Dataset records
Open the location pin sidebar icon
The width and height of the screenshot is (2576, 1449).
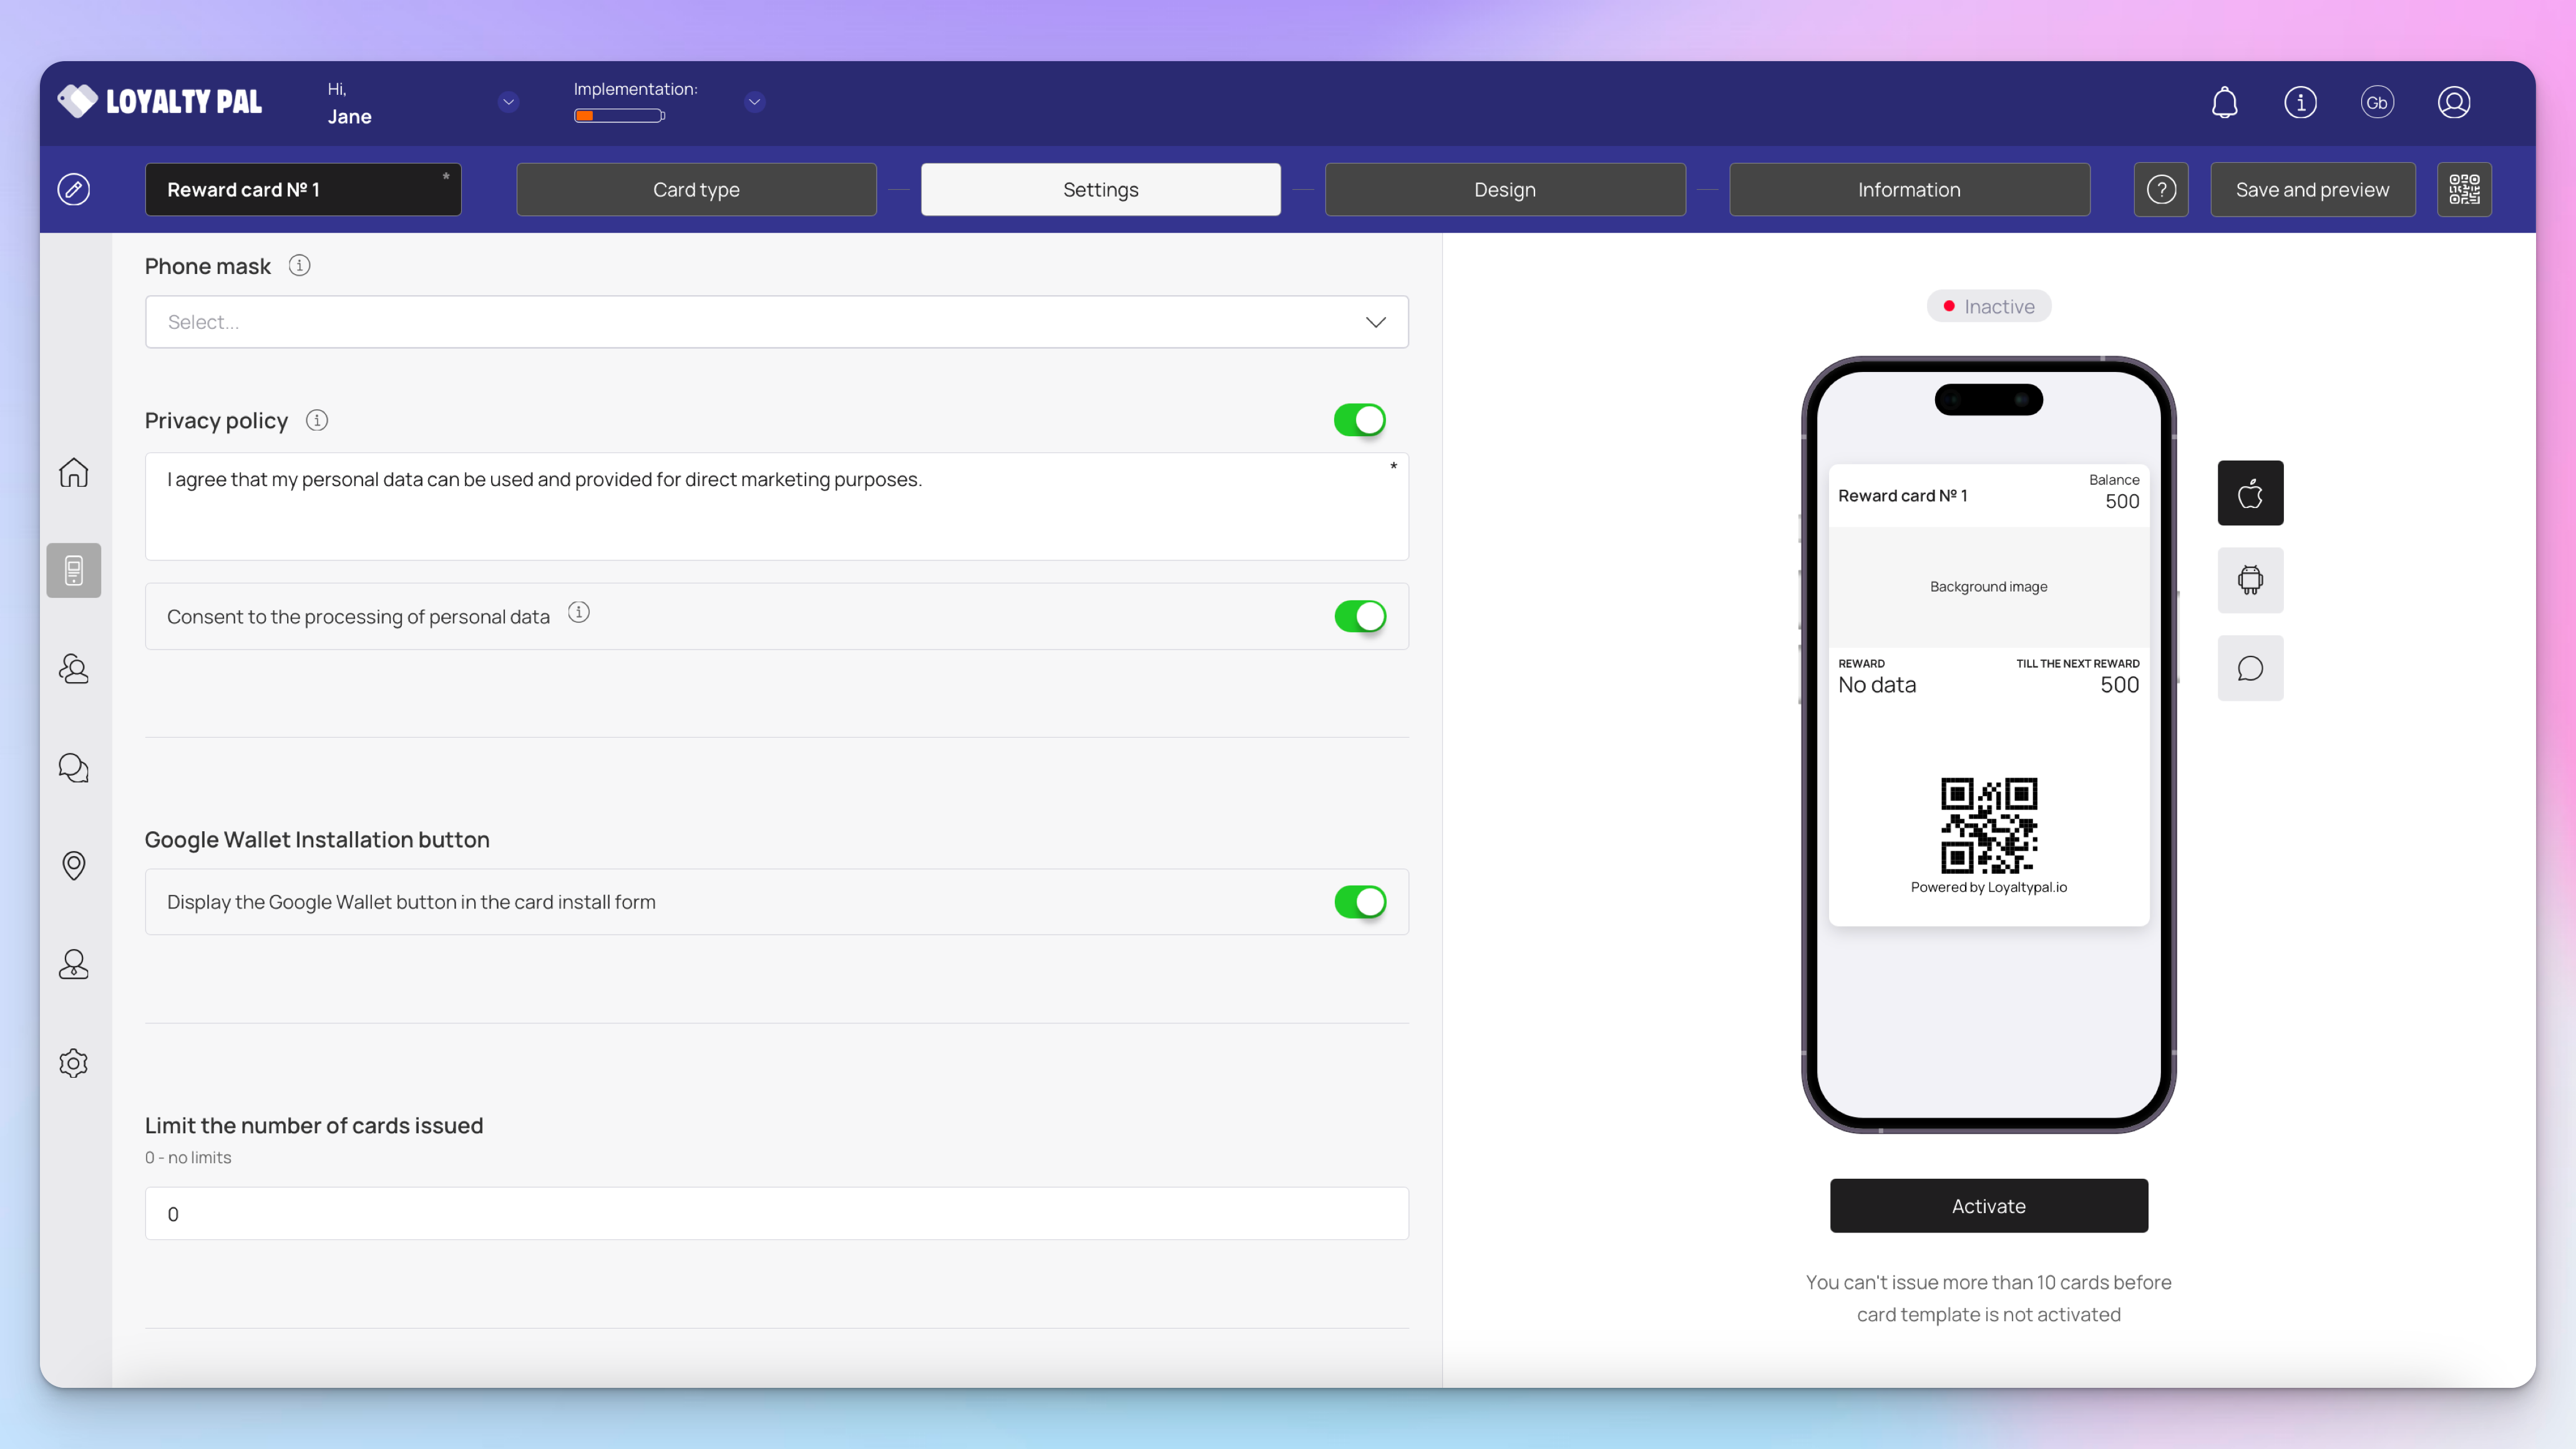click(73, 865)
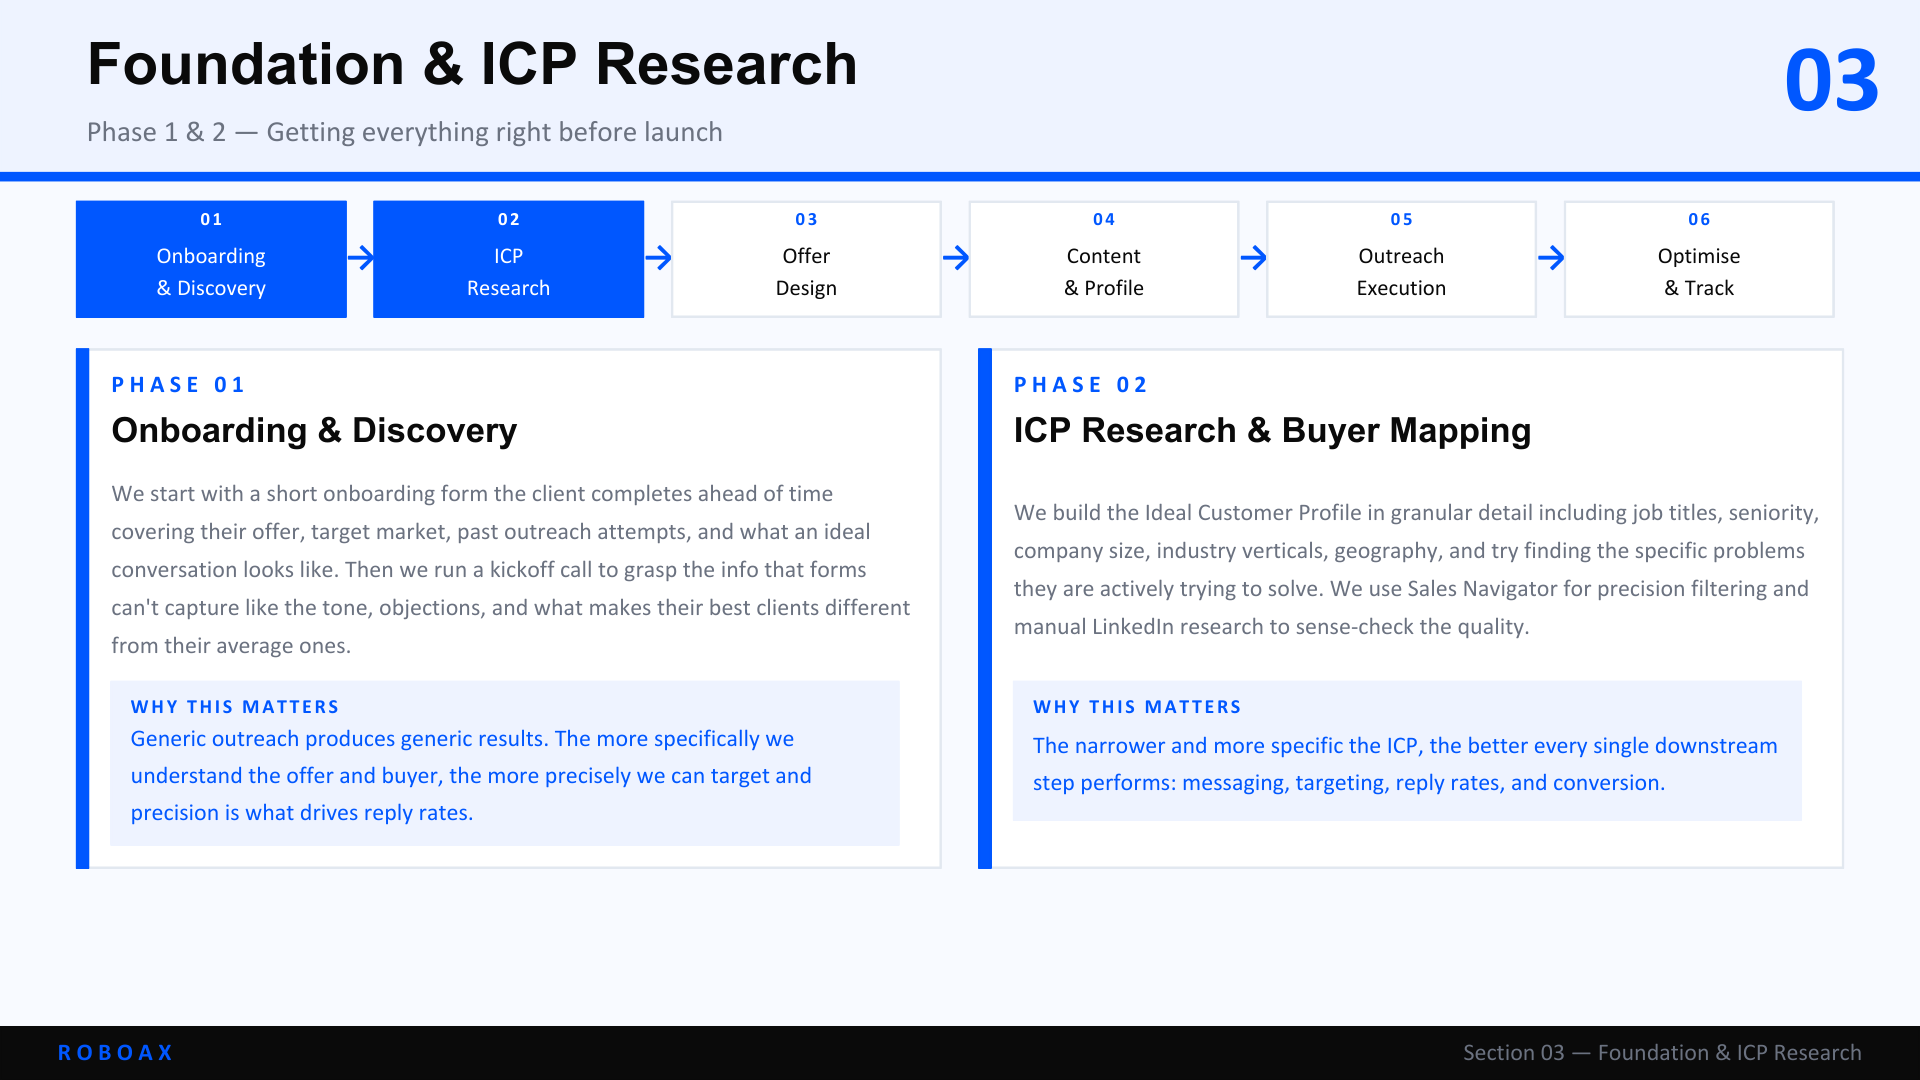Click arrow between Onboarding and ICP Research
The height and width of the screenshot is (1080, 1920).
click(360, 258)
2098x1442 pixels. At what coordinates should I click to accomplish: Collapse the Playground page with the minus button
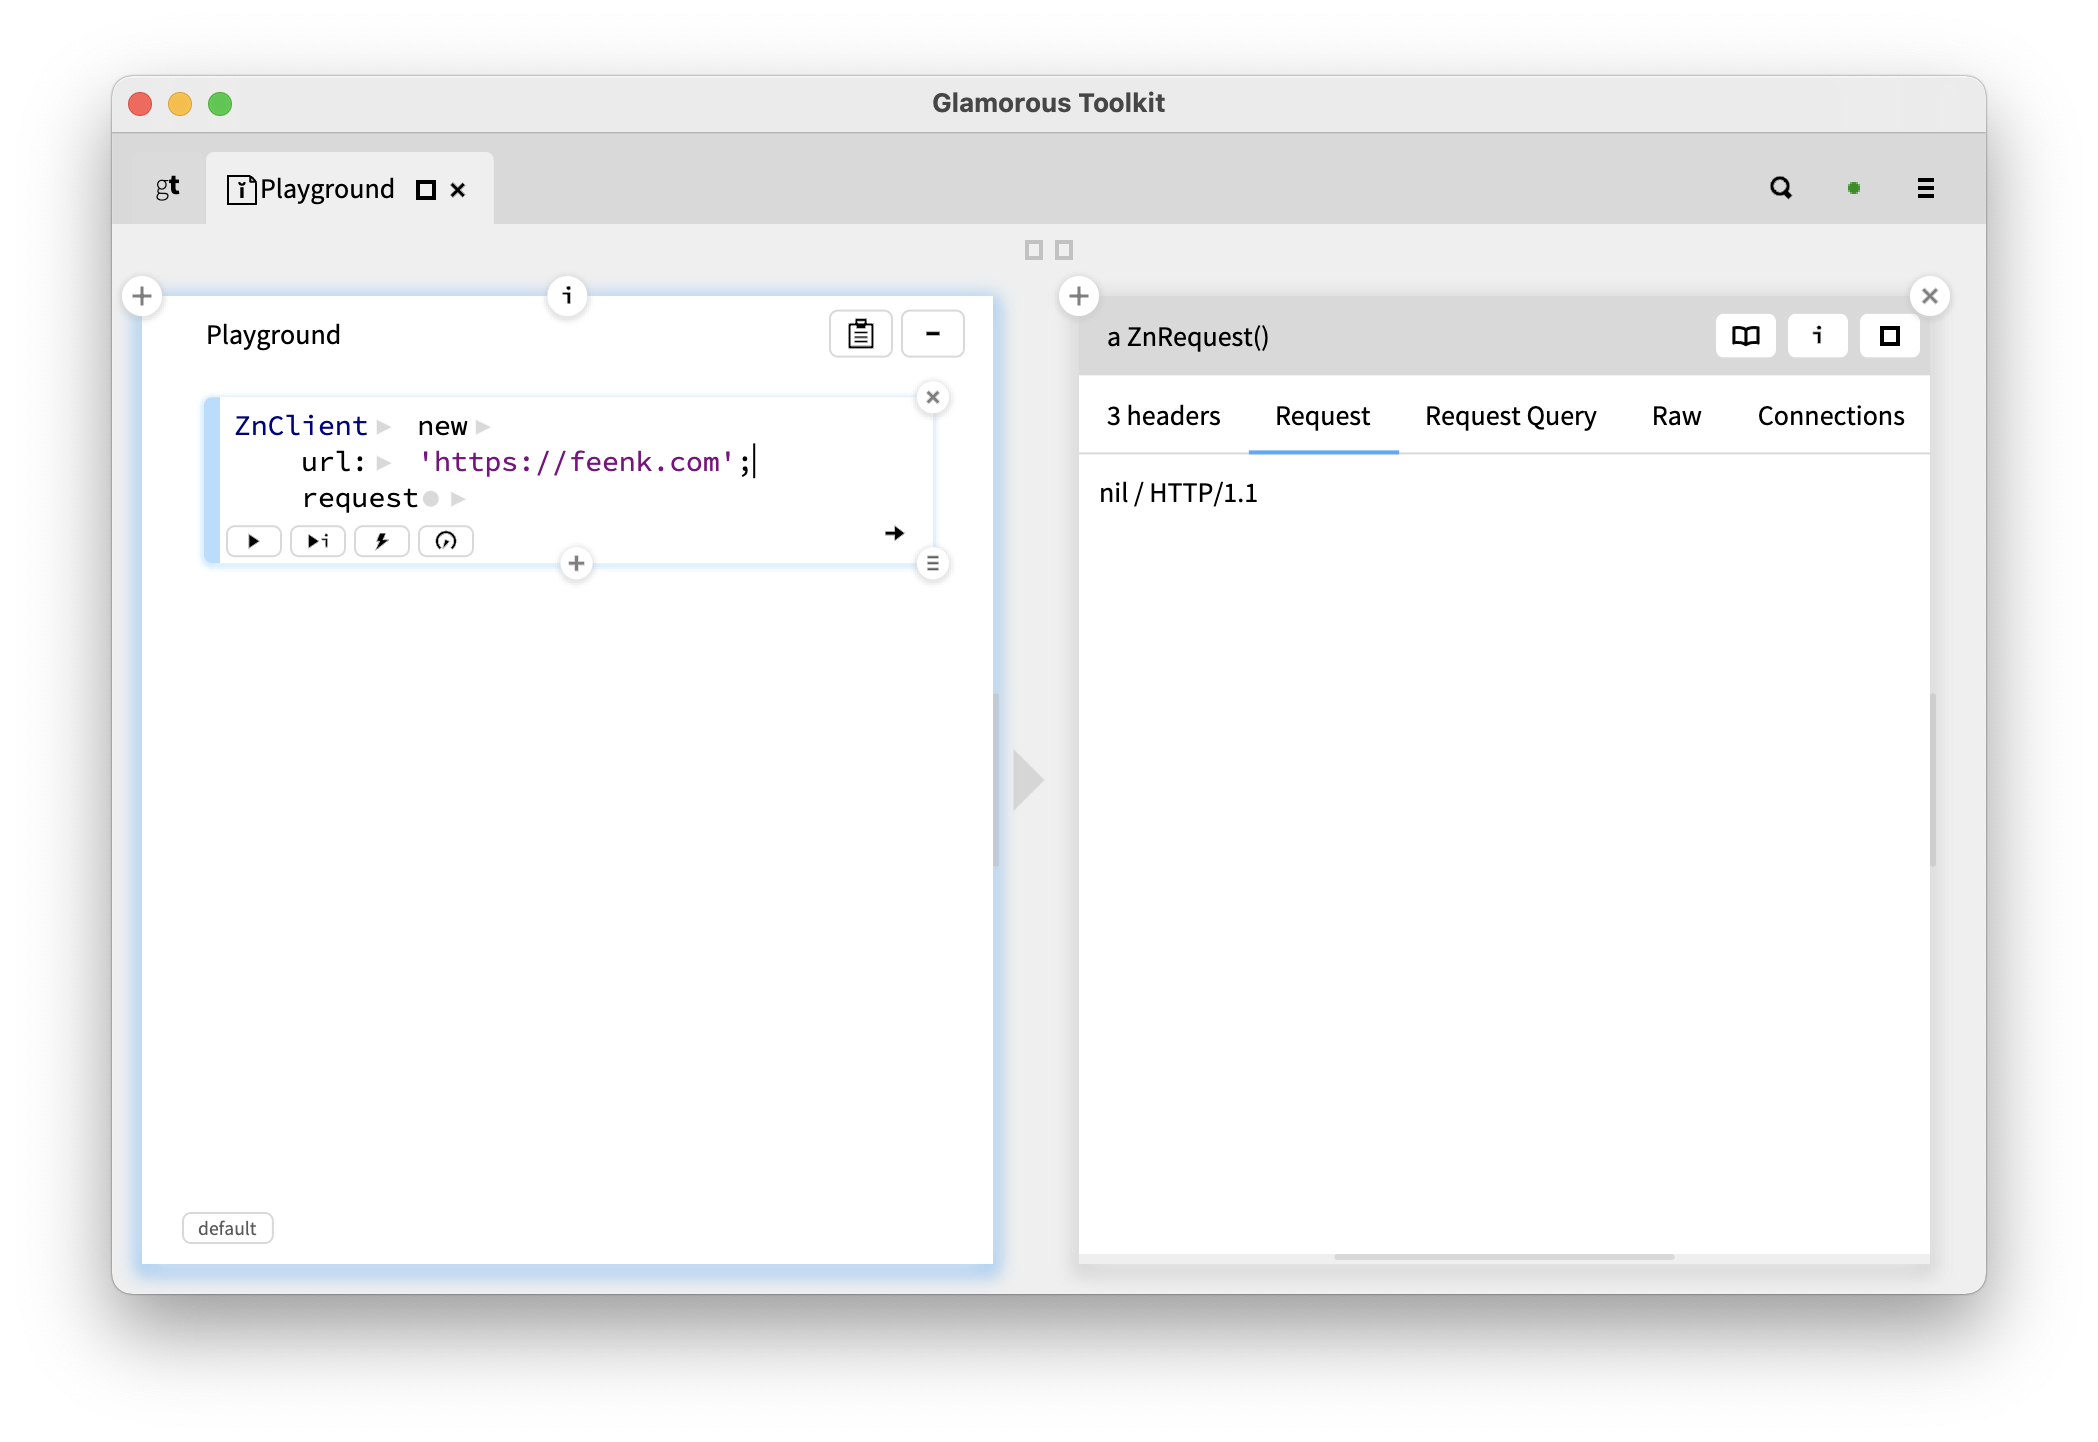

* **WHAT YOU HAVE TO DO**
The answer consists of the lines from the one holding "The width and" to the end of the records, inclusive, restated exactly and without pictures.

* **SOLUTION**
The width and height of the screenshot is (2576, 1449).
click(73, 865)
Click arrow between Onboarding and ICP Research
The height and width of the screenshot is (1080, 1920).
click(360, 258)
2098x1442 pixels. At what coordinates should I click to accomplish: Collapse the Playground page with the minus button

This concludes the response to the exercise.